Stored records
'''

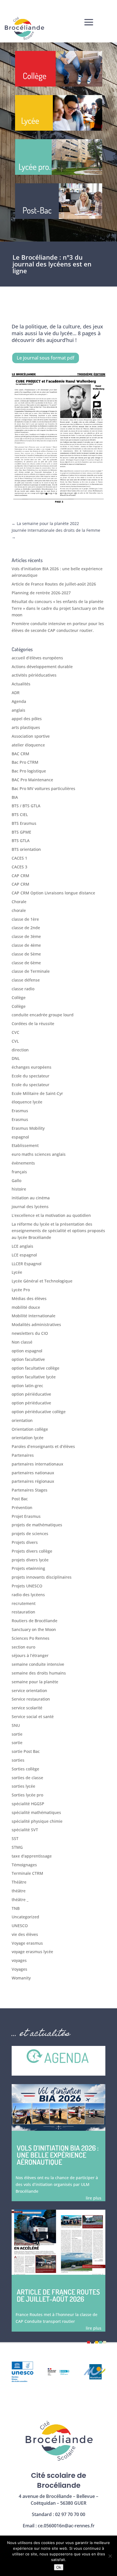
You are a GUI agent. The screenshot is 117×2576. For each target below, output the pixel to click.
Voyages (19, 1969)
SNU (16, 1725)
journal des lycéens (30, 1206)
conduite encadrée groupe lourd (43, 1014)
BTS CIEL (20, 814)
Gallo (16, 1180)
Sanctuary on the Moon (34, 1629)
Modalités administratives (36, 1324)
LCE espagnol (24, 1255)
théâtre (19, 1890)
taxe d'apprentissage (32, 1856)
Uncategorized (25, 1916)
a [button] (89, 23)
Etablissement (25, 1145)
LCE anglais (22, 1246)
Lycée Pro (21, 1289)
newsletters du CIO (30, 1333)
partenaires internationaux (37, 1464)
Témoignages (24, 1864)
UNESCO (20, 1925)
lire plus (93, 2198)
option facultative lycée (34, 1377)
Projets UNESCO (27, 1586)
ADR (16, 692)
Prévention (22, 1507)
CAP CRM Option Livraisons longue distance (53, 893)
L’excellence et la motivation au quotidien (51, 1215)
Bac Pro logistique (29, 771)
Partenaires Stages (29, 1490)
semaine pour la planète (35, 1681)
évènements (23, 1163)
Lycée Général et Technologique (42, 1281)
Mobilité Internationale (33, 1315)
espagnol (20, 1137)
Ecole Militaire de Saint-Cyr (37, 1093)
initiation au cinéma (31, 1197)
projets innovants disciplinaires (42, 1577)
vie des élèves (25, 1934)
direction (20, 1050)
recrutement (23, 1603)
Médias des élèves (29, 1298)
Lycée (17, 1272)
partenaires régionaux (33, 1481)
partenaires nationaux (33, 1472)
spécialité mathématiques (36, 1812)
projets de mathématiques (37, 1524)
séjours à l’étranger (30, 1655)
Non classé (22, 1342)
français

'''

Task to complete => Take the lines above from the one containing "journal des lycéens (30, 1206)" down to the one containing "taxe d'apprentissage (32, 1856)", and transcribe them exactly, both ends included.

Answer for the task =>
journal des lycéens (30, 1206)
conduite encadrée groupe lourd (43, 1014)
BTS CIEL (20, 814)
Gallo (16, 1180)
Sanctuary on the Moon (34, 1629)
Modalités administratives (36, 1324)
LCE espagnol (24, 1255)
théâtre (19, 1890)
taxe d'apprentissage (32, 1856)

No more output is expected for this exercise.